On Jan 9, 2014, at 6:27 AM, Totte Alm wrote:

> I'm moving an older but large inhouse application from 10.6/32-bit/GC to 
> 10.9/64-bit/ARC.
> It uses an internal auto update functionally where the app can store itself 
> into the database when it detects it is a new version, then the other users 
> will get "update reminders" to download the latest version, which self 
> updates.
> 
> Now, the tricky part on 10.9
> I move "myself" to trash as theapp-old.app, unzips the fetched zipfile into 
> /Applications (or where the user put it), all this works. The application is 
> signed with a dev-id.
> Then I use [NSWorkspace defaultWorkspace] launchApplication:pathstring] to 
> launch the new copy.
> 
> [NSWorkspace defaultWorkspace] launchApplication:pathstring]  returns YES 
> (which means the app is launched or running), but the new instance isn't 
> started and I get this in the log which sounds very much like "gatekeeper 
> interference".
> 2014-01-09 13:11:33,981 launchservicesd[58]: Application App:"xxxxx" 
> asn:0x0-563563 pid:2239 refs=7 @ 0x7fb00940b730 tried to be brought forward, 
> but isn't in fPermittedFrontApps ( ( "LSApplication:0x0-0x564564 pid=2247 
> "SecurityAgent"")), so denying. : LASSession.cp #1481 SetFrontApplication() 
> q=LSSession 100005/0x186a5 queue
> 2014-01-09 13:11:33,982 WindowServer[102]: [cps/setfront] Failed setting the 
> front application to xxxxx, psn 0x0-0x563563, securitySessionID=0x186a5, 
> err=-13066
> 
> If I manually (in Finder) launch the application it works fine.

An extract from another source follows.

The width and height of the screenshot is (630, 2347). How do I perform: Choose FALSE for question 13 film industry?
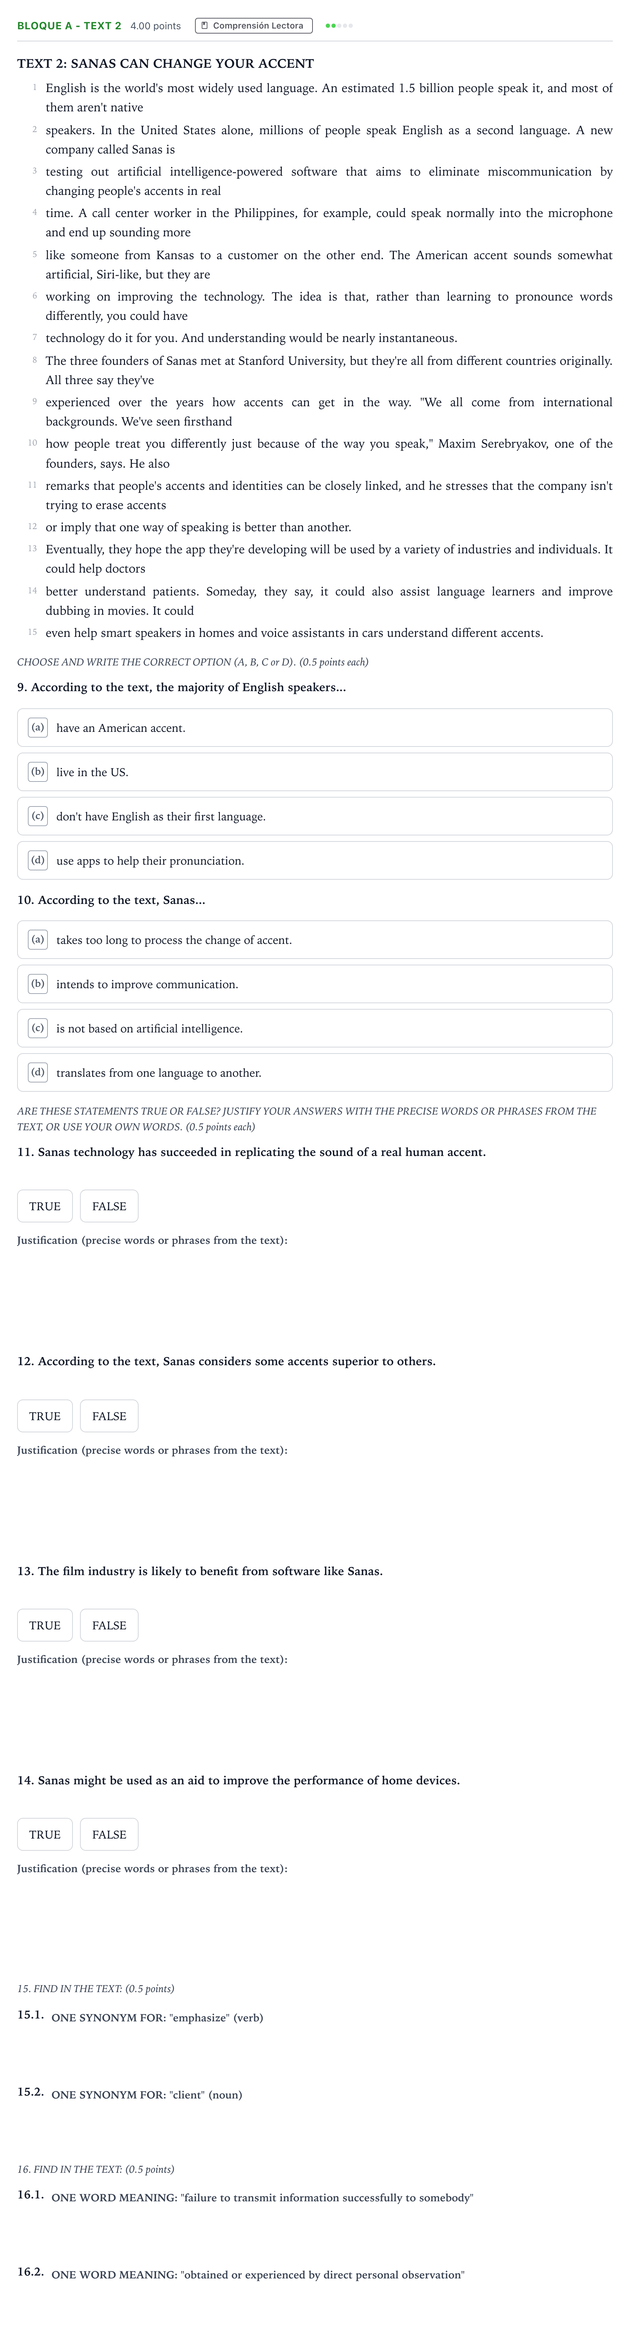(x=109, y=1625)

I don't think this has anything to do with Gatekeeper.  Gatekeeper only applies 
to quarantined downloads and downloads are only quarantined by explicit calls 
to the appropriate API.  It's good practice for web browsers, emails programs, 
and the like to quarantine the things they download, but the system doesn't 
enforce this.

Also, since you can launch it without incident from the Finder, there's no 
reason to suspect Gatekeeper thinks the app is suspicious.

The console messages you're seeing are about an already-running app – it's got 
a PID, etc. – not being set as the front app.  It would still be visible on the 
screen (and in the Dock and application switcher).  It was just denied from 
being made frontmost.

I recommend two things.  First, use -[NSWorkspace 
launchApplicationAtURL:options:configuration:error:] or some other URL-based 
method, rather than -[NSWorkspace launchApplication:], to launch the app.  I 
don't trust that passing a full path to -launchApplication: will reliably 
launch that specific copy of the app.

Second, use a trampoline program.  Quit the original instance of the app before 
attempting to launch the new one.  The first instance would launch the 
trampoline and quit itself.  The trampoline would wait for the first instance 
to quit and then launch the new app.  Waiting for the first instance to quit 
can be accomplished in a number of ways.  I'm partial to having a pipe open 
between the processes where the first app has the only write end and the 
trampoline has the read end.  When the first app process exits, the kernel will 
close its file descriptors including the write end of the pipe.  The trampoline 
will then get end-of-file on its read end.